As I sat through another graduation on Saturday evening, it gave me pause for reflection. I watched the faces of the students, beaming with excitement as they finished one chapter in their lives and were looking forward to another. I watched the faces of the parents, filled with pride and perhaps a bit of angst. My own emotions were a mix of happiness, pride, and perhaps astonishment over how quickly the years have passed with these kids that I have grown to love.A milestone passed, new things begun, dreams as shining as the sun, a goal achieved, a victory won!
While I contemplated how fast the past four years had moved, the Class Orator began delivering his speech. This young man is academically brilliant; his wisdom way beyond his years. He is talented and well-rounded, but somewhat shy. I wasn't quite sure what to expect. He began by welcoming everyone, then sheepishly explained how he had been filled with anxiety trying to figure out what he would speak about. He explained that he was having difficulty and had no ideas up until the night before. Then he explained how he finally found his topic and how it flowed easily from that point.

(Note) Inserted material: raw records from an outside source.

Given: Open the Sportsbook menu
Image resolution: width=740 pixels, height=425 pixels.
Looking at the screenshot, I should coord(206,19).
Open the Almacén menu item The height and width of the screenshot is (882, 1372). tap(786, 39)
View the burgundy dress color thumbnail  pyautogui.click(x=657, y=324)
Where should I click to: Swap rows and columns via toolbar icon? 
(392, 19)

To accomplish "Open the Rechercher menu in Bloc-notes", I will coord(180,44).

In his sixth grade year, one of his teachers had her students write a letter to their 12th grade selves as a writing assignment. She kept the letters they wrote. This year, she gave each student the letter they had written as a sixth grade student. Our class speaker had not read his letter until the night before graduation. He had wanted to read that when he felt it would be most signifcant to him. He read excerpts from that letter in his speech and expounded on a variety of topics, including some of the differences, some of the similarities, and the growth between that 6th grade student and the 12th grade student. It was truly one of the of the better speeches I've heard in a commencement excercise....and I've been to a lot of them over the years. I wish I had a copy of it that I could paste here for all to read. It encompassed wit, humor, intelligence, forsight, and wisdom that it often takes people a lifetime to gain. He did an exceptional job and it prompted a lot of converstation after graduation.
I think the concept of a letter to your future self was a brilliant assignment from the teacher that taught these kids in 6th grade. I know it was also something those same kids treasured when given the letter as they were preparing for their graduation.
Have you ever had a similar assignment or done something like this on your own? If so, how did it unfold? Did it give you insight or teach you anything? If you had to write a letter to your "future self" now, what would you say? I would love to hear your ideas/feedback.